Teori Fraud

Nama  : Agustin Pratiwi Ayu Putri
NIM    : C1C015099

Fraud dapat diartikan sebagai tindak kecurangan yang tak terduga dan penuh tipu daya sehingga mengakibatkan kerugian bagi pihak lain. Menurut Association of Certified Fraud Examiner (ACFE, 2010), fraud adalah penggunaan kekuasaan untuk kepentingan pribadi melalui penyalahgunaan yang disengaja atas sumber daya atau aset organisasi yang dimiliki. Pelaku fraud tidak hanya individu saja, namun bisa juga kelompok. Berikut ini akan dijelaskan berbagai macam teori fraud oleh para ahli:
A.    Teori Fraud Triangle
Teori fraud triangle dikemukakan oleh Donald Cressey pada tahun 1953. Cressey mewawancarai sekitar 200 orang yang terbukti telah melakukan pelanggaran “kepercayaan”. Setelah wawancara selesai dilaksanakan, Cressey menyimpulkan hipotesis sebagaimana dinyatakan dalam bukunya yang berjudul "Other People’s Money":
“Orang-orang yang tepercaya menjadi pelanggar kepercayaan ketika mereka menganggap diri mereka memiliki masalah keuangan yang tidak dapat dibagikan, sadar bahwa masalah ini dapat diselesaikan secara diam-diam dengan melanggar posisi kepercayaan keuangan, dan berlaku untuk mereka sendiri dalam situasi tersebut.
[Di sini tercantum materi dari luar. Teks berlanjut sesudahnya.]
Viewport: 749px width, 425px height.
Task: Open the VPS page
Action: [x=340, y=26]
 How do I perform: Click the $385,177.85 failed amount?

Mereka mengungkapkan kemungkinan untuk menyesuaikan konsepsi mereka sendiri sebagai orang yang dipercaya dengan konsep tentang diri mereka sebagai pengguna dari dana atau properti yang dipercayakan.”

Gambar 1. Teori fraud triangle
Sumber gambar: Fighting Fraud in Goverment oleh ACFE

Cressey menciptakan suatu teori fraud triangle yang terdiri dari tiga komponen. Komponen tersebut antara lain adalah:
1.      Pressure (Tekanan)
Pressure (tekanan) yang dijelaskan Cressey dalam hipotesisnya merupakan masalah keuangan yang tidak dapat dibagikan kepada siapapun dan sangatlah pribadi. Pelaku biasanya terlalu malu dengan masalah tersebut yang tidak mau mereka bagi dengan orang lain. Pelaku tidak dapat menyelesaikan masalah dengan menggunakan cara “biasa”, sehingga mulai berani melangkahi garis legalitas dan kepercayaan. Rasa takut dan risiko semakin lenyap oleh fakta oleh penyebab tekanan itu sehingga pelaku mempertaruhkan status sosialnya sebesar risiko tindakannya.
2.      Opportunity (peluang)
Opportunity (peluang) merupakan “kaki” kedua dalam teori fraud triangle ini. Peluang terjadi karena kurangnya kontrol internal dalam perusahaan. Misalnya, pelanggar di sini merasa bahwa dia dapat memanfaatkan situasi tanpa tertangkap.
3.      Rationalization (rasionalisasi)
Cressey menemukan bahwa banyak pelanggar tidak pernah merasa bahwa mereka sebenarnya penjahat. Mengapa demikian? Itu karena mereka telah “merasionalkan” diri mereka sendiri bahwa kelakuan buruk itu baik-baik saja. Faktanya, banyak pelanggar yang diwawancarai Cressey merasa bahwa itu benar meskipaun tindakan itu sangat tidak bertanggung jawab.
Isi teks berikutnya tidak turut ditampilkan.